● Problem description
Given the records below, transcribe each of them exactly.
:: Material shown
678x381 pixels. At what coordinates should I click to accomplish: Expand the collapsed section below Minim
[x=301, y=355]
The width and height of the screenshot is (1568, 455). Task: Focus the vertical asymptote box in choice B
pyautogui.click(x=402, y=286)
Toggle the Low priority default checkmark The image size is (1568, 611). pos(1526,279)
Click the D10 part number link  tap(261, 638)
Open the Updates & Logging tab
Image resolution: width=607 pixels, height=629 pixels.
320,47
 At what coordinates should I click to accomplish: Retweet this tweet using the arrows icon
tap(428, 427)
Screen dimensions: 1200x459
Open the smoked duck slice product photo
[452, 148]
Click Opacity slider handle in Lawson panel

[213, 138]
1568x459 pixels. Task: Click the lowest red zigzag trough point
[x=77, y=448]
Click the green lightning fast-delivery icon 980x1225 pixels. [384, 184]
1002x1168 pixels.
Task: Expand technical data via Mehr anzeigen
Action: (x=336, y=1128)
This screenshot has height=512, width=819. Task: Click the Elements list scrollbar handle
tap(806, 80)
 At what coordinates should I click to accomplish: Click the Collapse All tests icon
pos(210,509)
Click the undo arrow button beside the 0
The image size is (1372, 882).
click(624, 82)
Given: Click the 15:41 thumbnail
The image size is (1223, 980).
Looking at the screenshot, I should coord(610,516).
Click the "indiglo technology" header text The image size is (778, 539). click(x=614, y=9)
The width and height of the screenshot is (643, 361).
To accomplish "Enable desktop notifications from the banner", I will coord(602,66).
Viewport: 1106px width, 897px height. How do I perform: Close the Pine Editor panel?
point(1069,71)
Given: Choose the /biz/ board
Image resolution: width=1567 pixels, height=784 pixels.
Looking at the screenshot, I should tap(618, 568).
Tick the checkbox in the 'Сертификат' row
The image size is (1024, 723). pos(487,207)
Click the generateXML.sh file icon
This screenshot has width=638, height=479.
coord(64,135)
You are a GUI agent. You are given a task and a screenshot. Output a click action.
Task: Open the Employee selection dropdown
::::
● Result for this task
678x381 pixels. At what coordinates should I click to accomplish: Expand the collapsed section below Minim
[x=301, y=355]
The width and height of the screenshot is (1568, 455). Task: Focus the vertical asymptote box in choice B
pyautogui.click(x=402, y=286)
Toggle the Low priority default checkmark The image size is (1568, 611). pos(1526,279)
Click the D10 part number link  tap(261, 638)
Open the Updates & Logging tab
Image resolution: width=607 pixels, height=629 pixels.
320,47
 At what coordinates should I click to accomplish: Retweet this tweet using the arrows icon
tap(428, 427)
Screen dimensions: 1200x459
Open the smoked duck slice product photo
[452, 148]
Click Opacity slider handle in Lawson panel

[213, 138]
1568x459 pixels. Task: Click the lowest red zigzag trough point
[x=77, y=448]
Click the green lightning fast-delivery icon 980x1225 pixels. [384, 184]
1002x1168 pixels.
Task: Expand technical data via Mehr anzeigen
Action: (x=336, y=1128)
This screenshot has height=512, width=819. Task: Click the Elements list scrollbar handle
tap(806, 80)
 At what coordinates should I click to accomplish: Click the Collapse All tests icon
pos(210,509)
Click the undo arrow button beside the 0
The image size is (1372, 882).
click(624, 82)
Given: Click the 15:41 thumbnail
The image size is (1223, 980).
Looking at the screenshot, I should coord(610,516).
Click the "indiglo technology" header text The image size is (778, 539). click(x=614, y=9)
The width and height of the screenshot is (643, 361).
To accomplish "Enable desktop notifications from the banner", I will coord(602,66).
Viewport: 1106px width, 897px height. How do I perform: Close the Pine Editor panel?
point(1069,71)
Given: Choose the /biz/ board
Image resolution: width=1567 pixels, height=784 pixels.
Looking at the screenshot, I should tap(618, 568).
Tick the checkbox in the 'Сертификат' row
The image size is (1024, 723). pos(487,207)
Click the generateXML.sh file icon
This screenshot has width=638, height=479.
coord(64,135)
You are a GUI agent. You are given a task and a screenshot. Output a click action.
Task: Open the Employee selection dropdown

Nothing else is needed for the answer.